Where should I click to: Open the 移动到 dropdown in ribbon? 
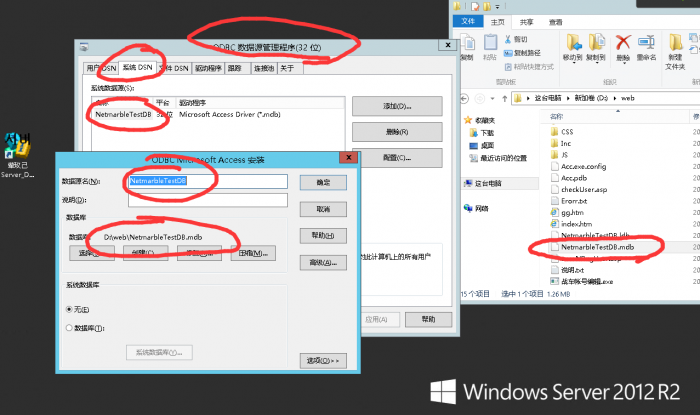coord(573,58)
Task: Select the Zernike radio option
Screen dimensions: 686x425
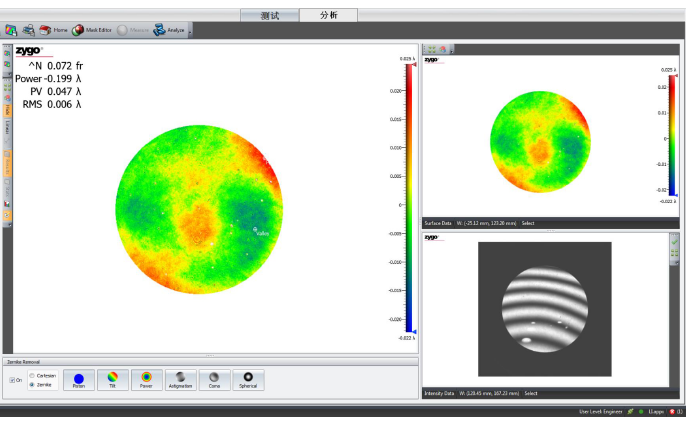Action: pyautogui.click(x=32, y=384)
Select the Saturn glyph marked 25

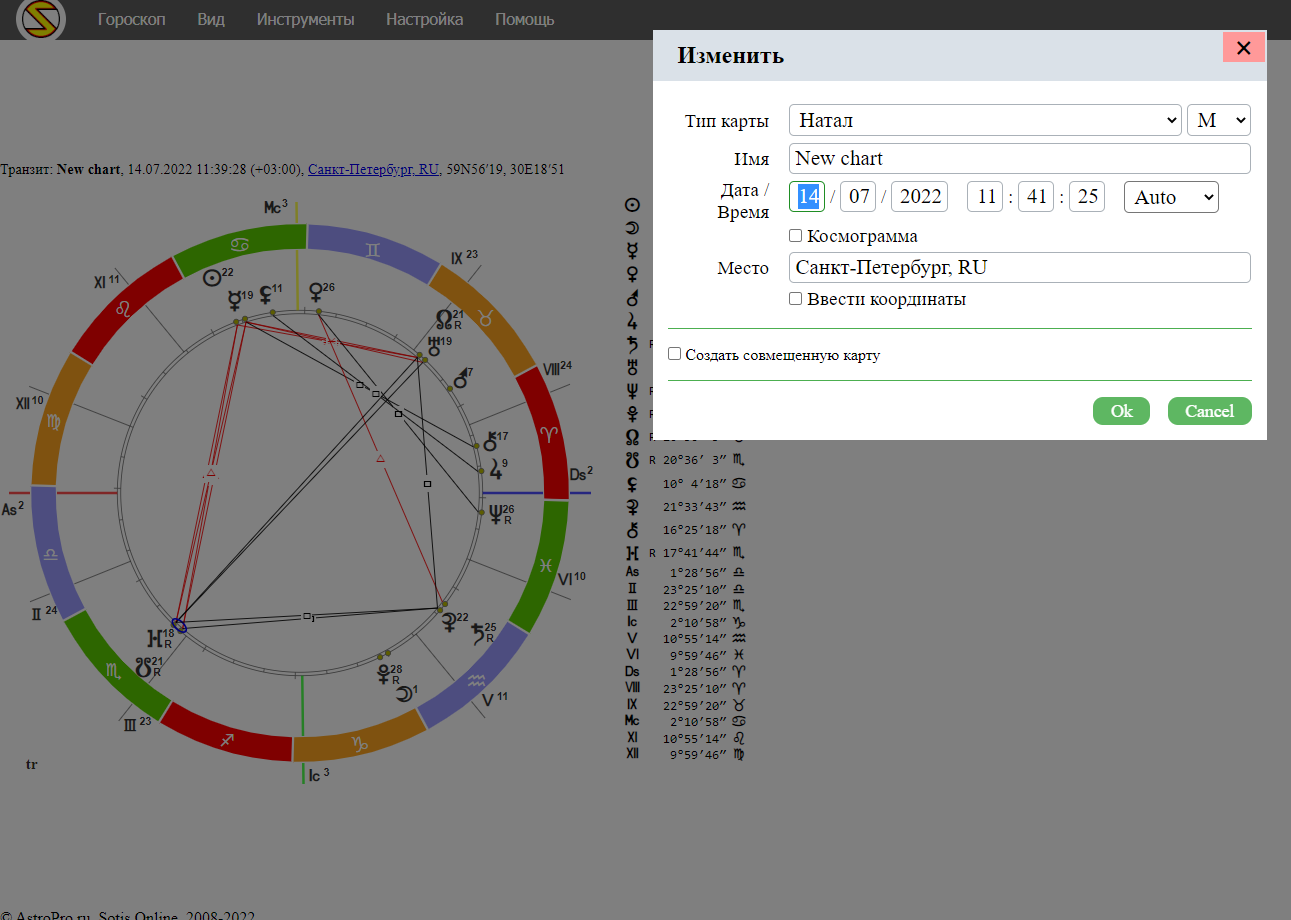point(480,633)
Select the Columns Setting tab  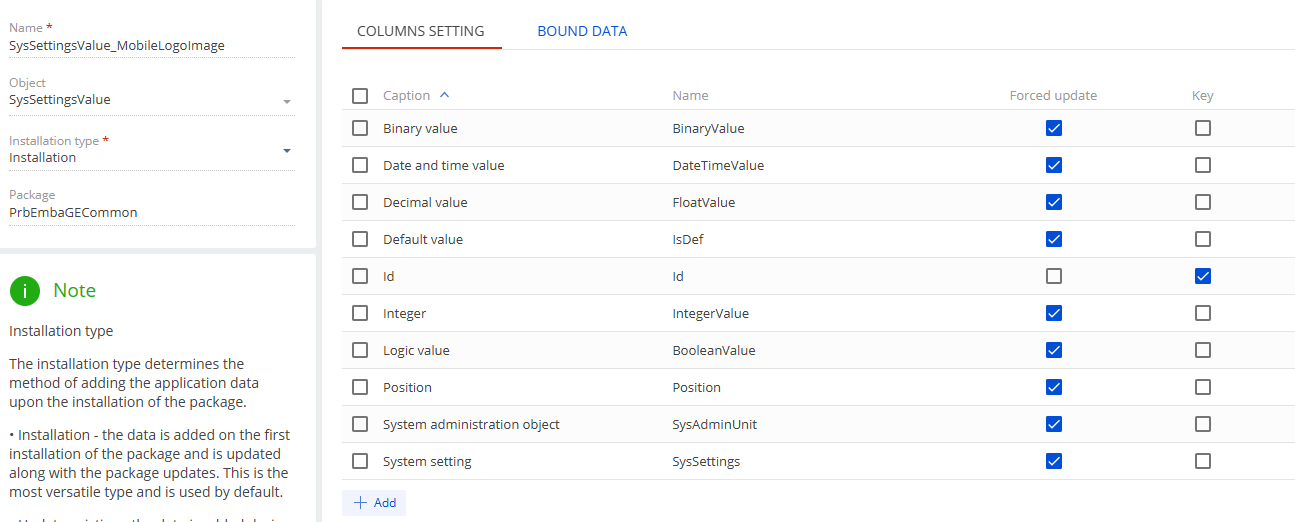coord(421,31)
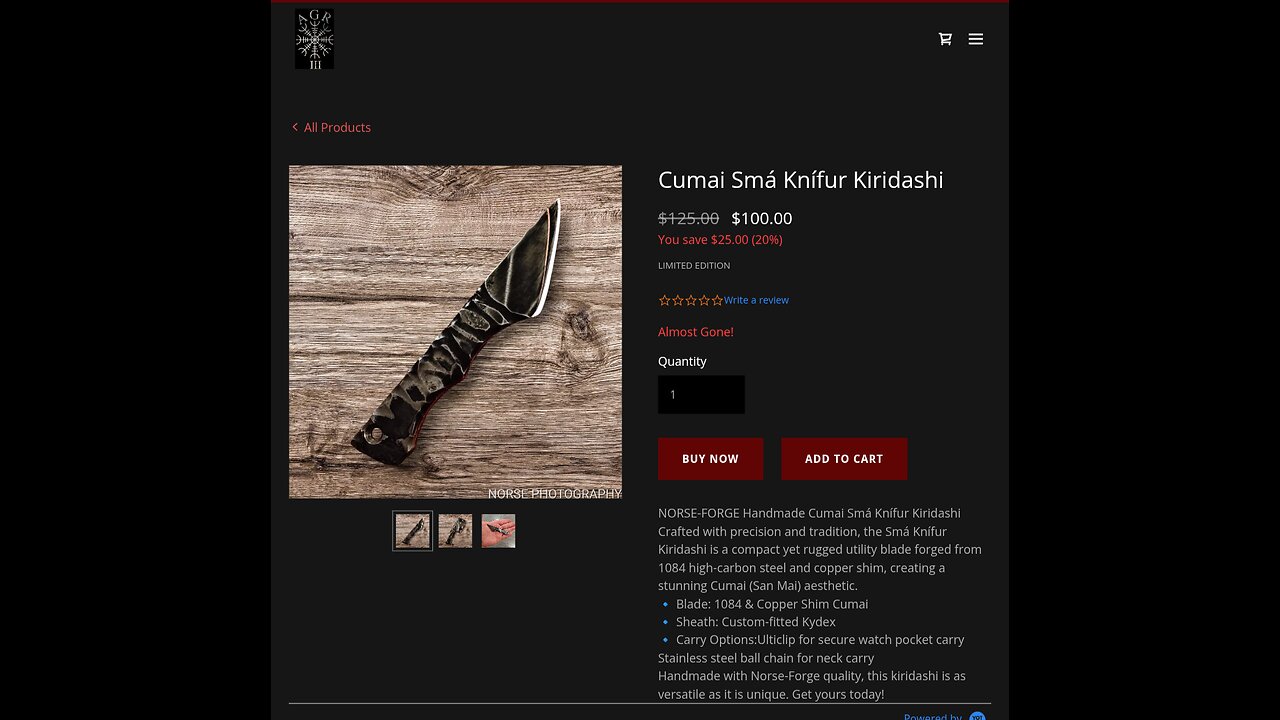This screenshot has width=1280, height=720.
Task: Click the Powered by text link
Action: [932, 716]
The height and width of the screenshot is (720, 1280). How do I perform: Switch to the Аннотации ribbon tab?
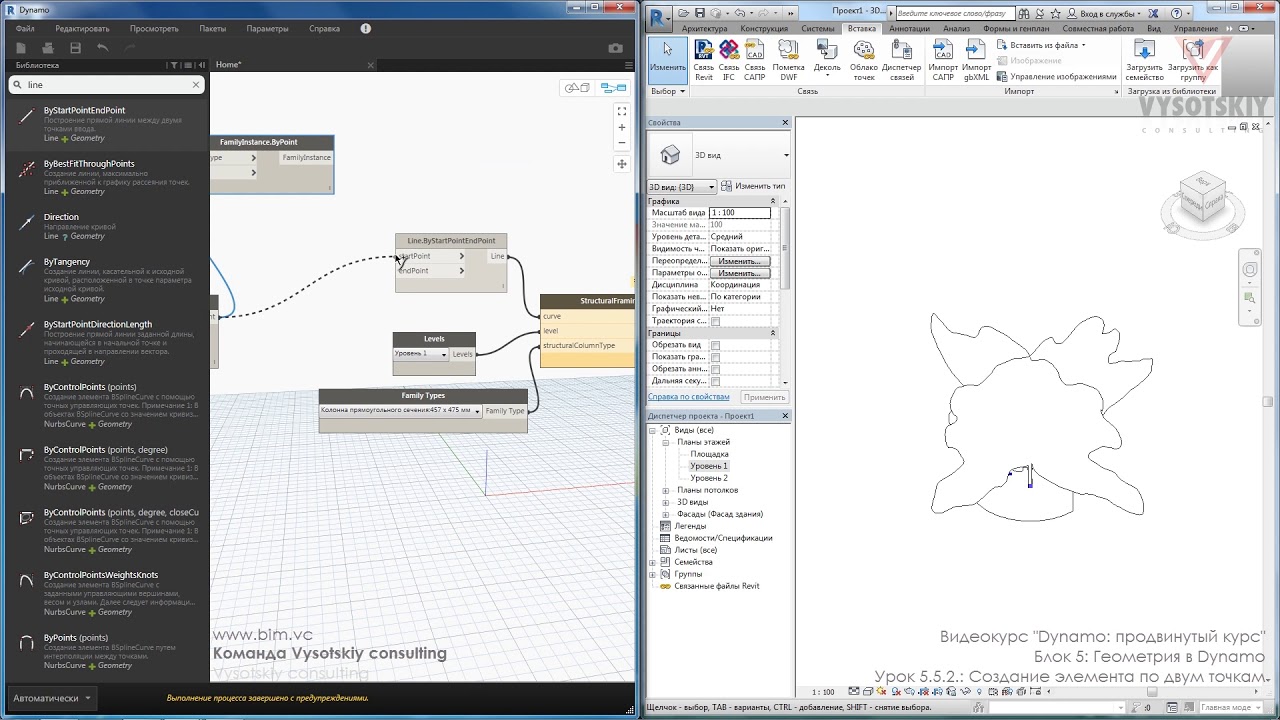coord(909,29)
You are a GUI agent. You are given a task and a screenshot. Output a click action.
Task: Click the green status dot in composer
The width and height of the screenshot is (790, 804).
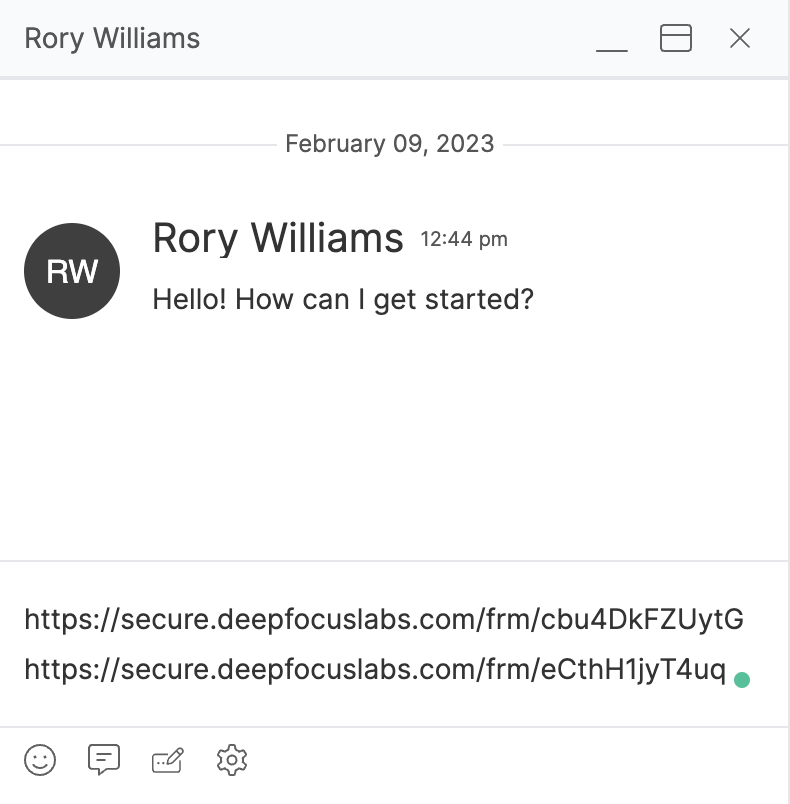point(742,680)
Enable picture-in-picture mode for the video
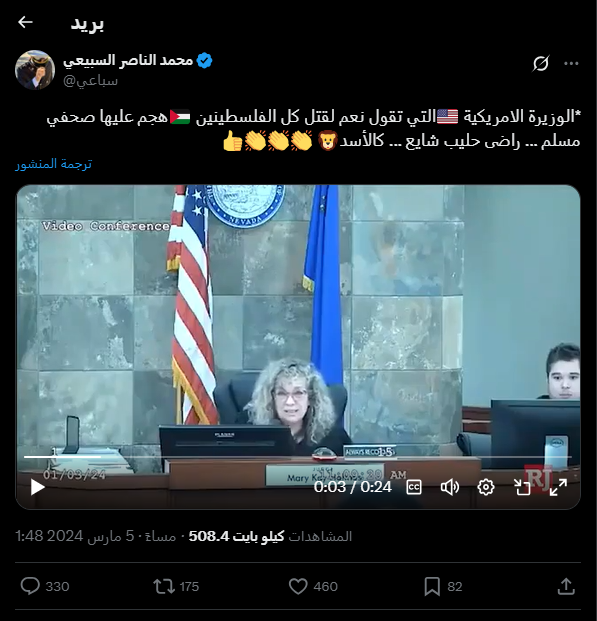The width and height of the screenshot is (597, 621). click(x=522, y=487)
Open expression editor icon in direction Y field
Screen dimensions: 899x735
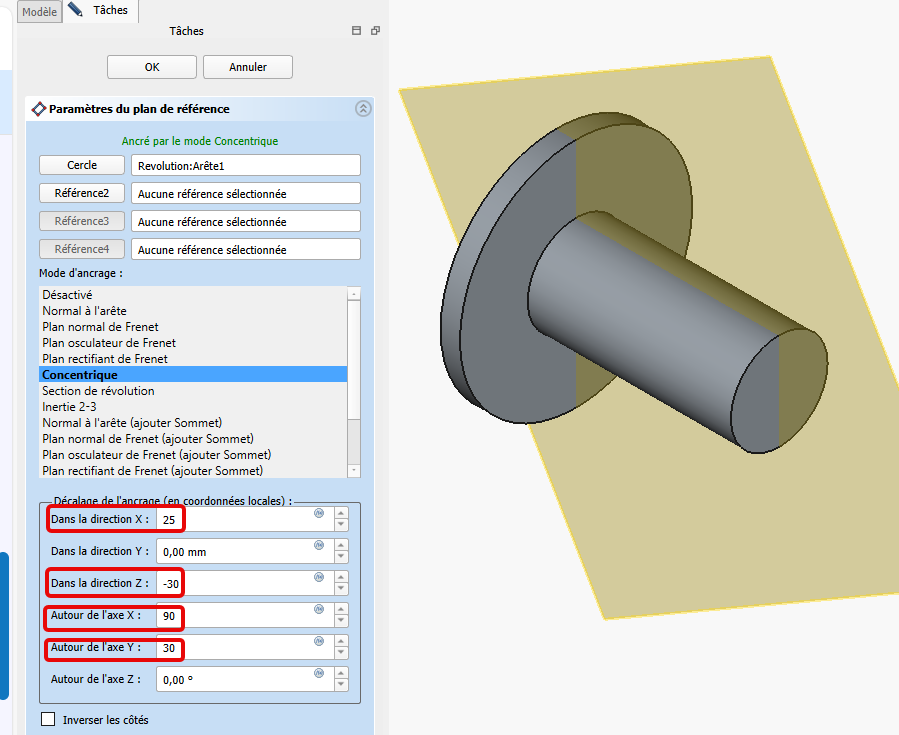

----------------

▸ EXERCISE OBJECTIVE: Render the lines of the material as a Markdown table with the columns "Row" and "Line", starting at the line containing "You are a GUI" and ending at the end of the material. Skip blank lines and leave the pictures out.

▸ ANSWER BELOW:
| Row | Line |
|---|---|
| 1 | You are a GUI agent. You are given a task and a screenshot. Output a click action. |
| 2 | Task: Click the green status dot in composer |
| 3 | The width and height of the screenshot is (790, 804). |
| 4 | point(742,680) |
| 5 | Enable picture-in-picture mode for the video |
| 6 | The width and height of the screenshot is (597, 621). click(x=522, y=487) |
| 7 | Open expression editor icon in direction Y field |
| 8 | Screen dimensions: 899x735 |